Strategies for the Analysis of Polar Solvents in Liquid Matrixes

Abstract

Various approaches to the analysis of polar compounds in different matrixes by solid-phase microextraction (SPME) were studied. The analysis of polar analytes in nonpolar matrixes was performed with custom-made SPME fibers coated with Nafion perfluorinated resin. The sensitivity of this fiber in this type of analysis was better by 1 order of magnitude on average as compared to those of any of the commercially available fibers. The fiber was the most sensitive for the most polar of the compounds studied, i.e., methanol. Determination of methanol, ethanol, and 2-propanol in unleaded gasoline was illustrated.
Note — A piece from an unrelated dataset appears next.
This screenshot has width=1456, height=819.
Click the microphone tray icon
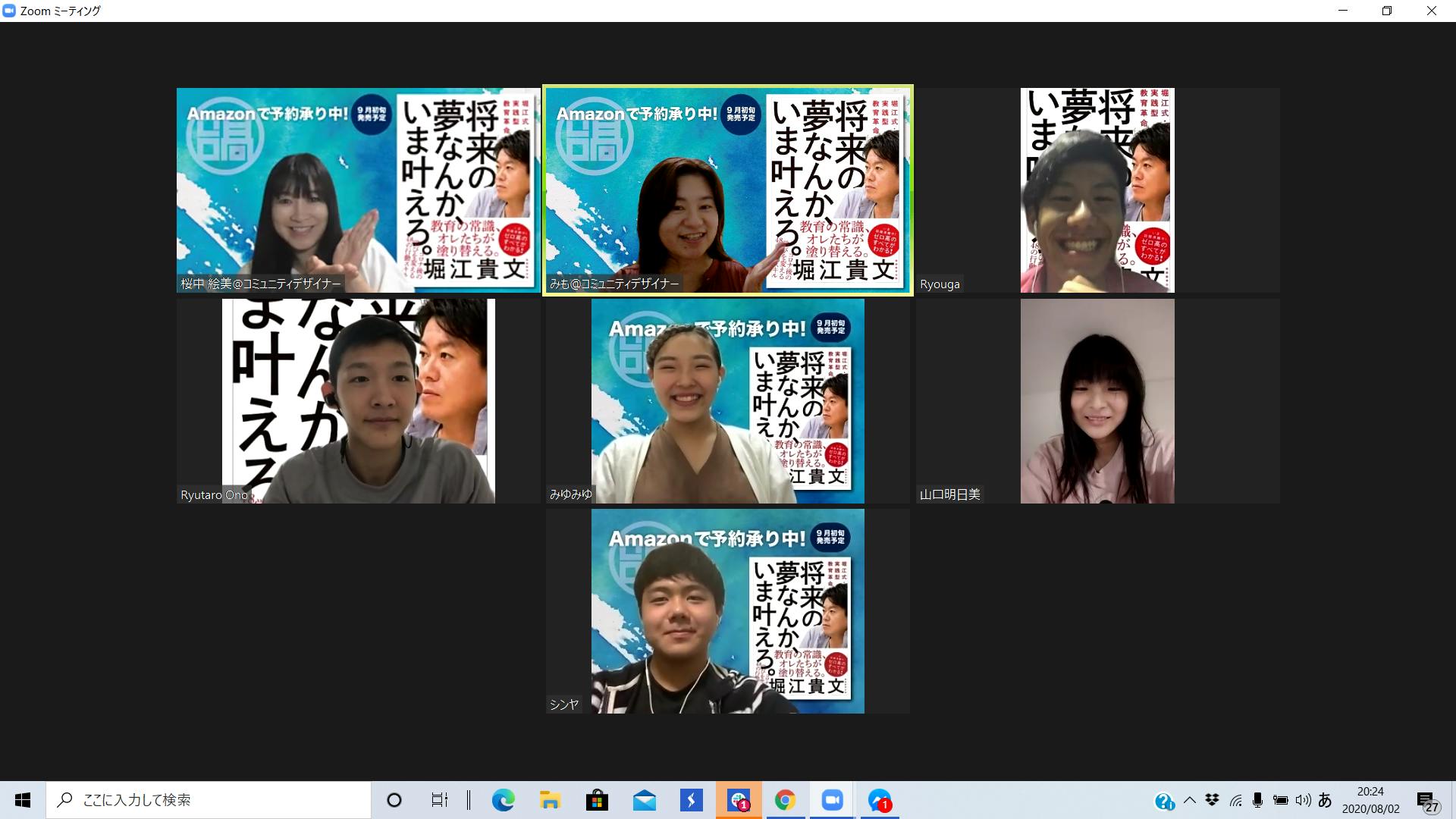1257,800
Except for methanol, the fiber did not perform very well in the analysis of alcohols in water. The fiber was capable of extracting water from benzene. SPME analysis of polar compounds in water was studied using aqueous solutions of acetone, methyl ethyl ketone, methyl isobutyl ketone (MIBK), 2-propanol, 2-methyl-2-propanol, and tetrahydrofuran. Fibers coated with poly(dimethylsiloxane)/divinylbenzene yielded the highest sensitivity in this type of analysis. Low- or sub-ppb detection limits were obtained for all the analytes with FID detection when the samples were saturated with NaCl. Since fibers of this type extract analytes by adsorption rather than absorption, nonlinear responses were observed when all the analytes were allowed to equilibrate because of the limited number of adsorption sites on the surface of the coating and displacement of compounds with low distribution ratios by compounds with high distribution ratios (mainly MIBK). Two approaches allowed a significant improvement in linearity: extraction of a vigorously stirred sample for a short time, or extraction under static conditions for a time much shorter than that required for equilibration of all the analytes. In both cases the amount of MIBK extracted was significantly reduced, while the remaining analytes were affected to a much lesser degree. The sensitivity of acetone determination was greatly improved by in-solution derivatization with o-(2,3,4,5,6-pentafluorobenzyl)hydroxylamine hydrochloride and extraction of the oxime formed.